**WORK REQUIRED**
Your task is to restate word for word the line containing "Screen dimensions: 2048x900" and each line that follows it in the listing, and only those.

[RECORDS TO USE Boundary: Start]

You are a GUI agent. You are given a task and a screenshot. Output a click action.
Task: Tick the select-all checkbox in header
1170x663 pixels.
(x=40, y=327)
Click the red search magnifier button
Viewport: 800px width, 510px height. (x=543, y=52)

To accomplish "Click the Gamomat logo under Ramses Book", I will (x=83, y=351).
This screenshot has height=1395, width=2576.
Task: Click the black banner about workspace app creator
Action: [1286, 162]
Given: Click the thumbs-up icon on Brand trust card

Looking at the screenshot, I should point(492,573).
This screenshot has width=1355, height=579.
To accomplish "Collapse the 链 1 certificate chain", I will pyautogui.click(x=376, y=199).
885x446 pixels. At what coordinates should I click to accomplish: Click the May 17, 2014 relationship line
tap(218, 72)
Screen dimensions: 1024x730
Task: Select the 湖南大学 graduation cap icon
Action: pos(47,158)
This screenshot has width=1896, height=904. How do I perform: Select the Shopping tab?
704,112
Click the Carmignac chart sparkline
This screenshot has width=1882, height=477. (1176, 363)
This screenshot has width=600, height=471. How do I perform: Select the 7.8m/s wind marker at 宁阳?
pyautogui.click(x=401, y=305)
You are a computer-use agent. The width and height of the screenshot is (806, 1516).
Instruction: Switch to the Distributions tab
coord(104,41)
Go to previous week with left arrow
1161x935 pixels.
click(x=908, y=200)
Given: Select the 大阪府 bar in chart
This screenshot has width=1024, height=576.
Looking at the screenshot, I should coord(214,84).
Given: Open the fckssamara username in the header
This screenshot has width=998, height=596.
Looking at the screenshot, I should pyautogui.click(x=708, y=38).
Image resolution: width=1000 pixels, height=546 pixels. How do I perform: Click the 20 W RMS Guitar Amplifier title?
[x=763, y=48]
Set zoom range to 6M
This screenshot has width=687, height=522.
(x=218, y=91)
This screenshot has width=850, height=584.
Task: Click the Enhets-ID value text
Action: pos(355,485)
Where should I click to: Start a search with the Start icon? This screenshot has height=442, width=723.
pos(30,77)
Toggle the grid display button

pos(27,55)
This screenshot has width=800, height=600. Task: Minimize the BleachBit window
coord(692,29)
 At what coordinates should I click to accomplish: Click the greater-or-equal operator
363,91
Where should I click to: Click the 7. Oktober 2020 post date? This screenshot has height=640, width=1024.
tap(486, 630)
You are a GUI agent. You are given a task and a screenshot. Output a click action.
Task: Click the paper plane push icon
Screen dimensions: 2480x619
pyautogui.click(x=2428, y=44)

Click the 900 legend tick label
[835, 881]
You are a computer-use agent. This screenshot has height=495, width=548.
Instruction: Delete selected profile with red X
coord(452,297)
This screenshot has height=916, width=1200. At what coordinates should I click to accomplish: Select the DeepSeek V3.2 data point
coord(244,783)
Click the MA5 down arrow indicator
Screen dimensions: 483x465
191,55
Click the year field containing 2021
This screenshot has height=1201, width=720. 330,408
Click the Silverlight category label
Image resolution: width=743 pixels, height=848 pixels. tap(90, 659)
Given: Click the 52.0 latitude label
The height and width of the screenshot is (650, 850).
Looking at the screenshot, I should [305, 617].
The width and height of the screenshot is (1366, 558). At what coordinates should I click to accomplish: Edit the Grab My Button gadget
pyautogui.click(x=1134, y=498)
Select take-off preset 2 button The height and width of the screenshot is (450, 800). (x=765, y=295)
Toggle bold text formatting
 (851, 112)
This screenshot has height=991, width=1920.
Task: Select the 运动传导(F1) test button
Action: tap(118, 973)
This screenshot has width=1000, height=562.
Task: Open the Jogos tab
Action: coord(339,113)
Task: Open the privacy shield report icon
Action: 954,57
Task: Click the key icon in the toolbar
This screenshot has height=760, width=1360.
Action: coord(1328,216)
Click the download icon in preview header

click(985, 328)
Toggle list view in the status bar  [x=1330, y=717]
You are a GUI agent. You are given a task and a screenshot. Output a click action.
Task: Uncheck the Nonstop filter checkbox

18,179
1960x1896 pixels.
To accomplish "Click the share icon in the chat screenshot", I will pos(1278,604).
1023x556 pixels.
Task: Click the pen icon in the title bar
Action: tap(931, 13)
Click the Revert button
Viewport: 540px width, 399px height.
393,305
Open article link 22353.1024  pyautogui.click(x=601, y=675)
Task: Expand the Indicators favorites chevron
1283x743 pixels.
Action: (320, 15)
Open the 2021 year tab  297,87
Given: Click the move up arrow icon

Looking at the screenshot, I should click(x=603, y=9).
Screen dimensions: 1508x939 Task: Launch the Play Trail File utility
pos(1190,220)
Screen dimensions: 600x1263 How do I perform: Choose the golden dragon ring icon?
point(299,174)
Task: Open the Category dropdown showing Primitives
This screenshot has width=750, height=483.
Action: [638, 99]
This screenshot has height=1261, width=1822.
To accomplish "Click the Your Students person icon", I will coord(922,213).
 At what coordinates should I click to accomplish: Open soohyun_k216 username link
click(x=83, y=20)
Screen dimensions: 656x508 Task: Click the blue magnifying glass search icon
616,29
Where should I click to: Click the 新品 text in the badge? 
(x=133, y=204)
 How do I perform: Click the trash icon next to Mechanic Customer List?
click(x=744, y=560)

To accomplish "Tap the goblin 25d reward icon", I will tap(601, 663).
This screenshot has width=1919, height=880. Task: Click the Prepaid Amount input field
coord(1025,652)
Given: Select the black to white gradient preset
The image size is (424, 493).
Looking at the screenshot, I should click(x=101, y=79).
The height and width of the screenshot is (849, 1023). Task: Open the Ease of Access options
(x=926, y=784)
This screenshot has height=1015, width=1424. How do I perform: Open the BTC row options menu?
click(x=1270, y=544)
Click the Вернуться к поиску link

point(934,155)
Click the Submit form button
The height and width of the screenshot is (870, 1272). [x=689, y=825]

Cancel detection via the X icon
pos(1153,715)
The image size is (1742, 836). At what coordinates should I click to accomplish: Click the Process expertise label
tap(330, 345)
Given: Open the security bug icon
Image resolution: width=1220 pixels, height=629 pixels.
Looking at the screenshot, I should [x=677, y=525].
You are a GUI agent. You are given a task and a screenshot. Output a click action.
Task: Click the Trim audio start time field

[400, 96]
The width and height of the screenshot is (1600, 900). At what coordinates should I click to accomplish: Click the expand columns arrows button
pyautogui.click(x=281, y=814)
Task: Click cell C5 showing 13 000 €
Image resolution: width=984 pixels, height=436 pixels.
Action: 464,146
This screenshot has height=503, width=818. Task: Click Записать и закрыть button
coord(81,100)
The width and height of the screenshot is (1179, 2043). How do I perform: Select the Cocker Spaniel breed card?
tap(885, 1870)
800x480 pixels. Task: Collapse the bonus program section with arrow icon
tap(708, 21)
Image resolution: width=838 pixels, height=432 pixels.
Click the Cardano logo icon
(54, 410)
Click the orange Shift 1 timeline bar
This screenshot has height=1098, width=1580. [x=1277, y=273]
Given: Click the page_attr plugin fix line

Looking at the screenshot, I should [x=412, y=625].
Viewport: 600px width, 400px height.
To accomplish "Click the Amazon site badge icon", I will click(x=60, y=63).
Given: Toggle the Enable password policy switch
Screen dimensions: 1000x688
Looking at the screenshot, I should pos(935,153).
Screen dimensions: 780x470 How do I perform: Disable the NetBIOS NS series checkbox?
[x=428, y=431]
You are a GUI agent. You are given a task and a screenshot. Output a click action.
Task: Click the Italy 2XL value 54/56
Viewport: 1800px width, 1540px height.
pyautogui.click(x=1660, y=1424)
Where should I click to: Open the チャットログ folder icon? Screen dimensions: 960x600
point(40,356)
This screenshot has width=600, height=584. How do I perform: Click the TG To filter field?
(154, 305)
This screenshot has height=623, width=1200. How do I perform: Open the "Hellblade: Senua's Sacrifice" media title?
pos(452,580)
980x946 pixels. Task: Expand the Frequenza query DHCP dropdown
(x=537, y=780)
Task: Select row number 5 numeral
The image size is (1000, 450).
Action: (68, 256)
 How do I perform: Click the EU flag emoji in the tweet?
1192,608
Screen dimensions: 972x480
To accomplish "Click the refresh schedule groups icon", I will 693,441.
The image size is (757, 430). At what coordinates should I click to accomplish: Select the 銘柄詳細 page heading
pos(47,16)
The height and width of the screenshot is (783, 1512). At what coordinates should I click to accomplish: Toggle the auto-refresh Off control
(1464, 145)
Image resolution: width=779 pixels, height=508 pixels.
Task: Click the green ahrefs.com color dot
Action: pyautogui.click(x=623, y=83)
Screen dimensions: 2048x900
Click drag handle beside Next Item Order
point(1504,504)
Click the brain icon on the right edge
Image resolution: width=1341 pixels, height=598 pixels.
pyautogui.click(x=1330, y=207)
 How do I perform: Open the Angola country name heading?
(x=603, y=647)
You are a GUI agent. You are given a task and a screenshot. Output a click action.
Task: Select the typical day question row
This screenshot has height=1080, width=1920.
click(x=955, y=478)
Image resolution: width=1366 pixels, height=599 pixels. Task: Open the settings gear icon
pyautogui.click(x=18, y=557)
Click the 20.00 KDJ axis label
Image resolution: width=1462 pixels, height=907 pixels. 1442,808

[RECORDS TO USE Boundary: End]

**REPLY**
Screen dimensions: 2048x900
Click drag handle beside Next Item Order
point(1504,504)
Click the brain icon on the right edge
Image resolution: width=1341 pixels, height=598 pixels.
pyautogui.click(x=1330, y=207)
 How do I perform: Open the Angola country name heading?
(x=603, y=647)
You are a GUI agent. You are given a task and a screenshot. Output a click action.
Task: Select the typical day question row
This screenshot has height=1080, width=1920.
click(x=955, y=478)
Image resolution: width=1366 pixels, height=599 pixels. Task: Open the settings gear icon
pyautogui.click(x=18, y=557)
Click the 20.00 KDJ axis label
Image resolution: width=1462 pixels, height=907 pixels. 1442,808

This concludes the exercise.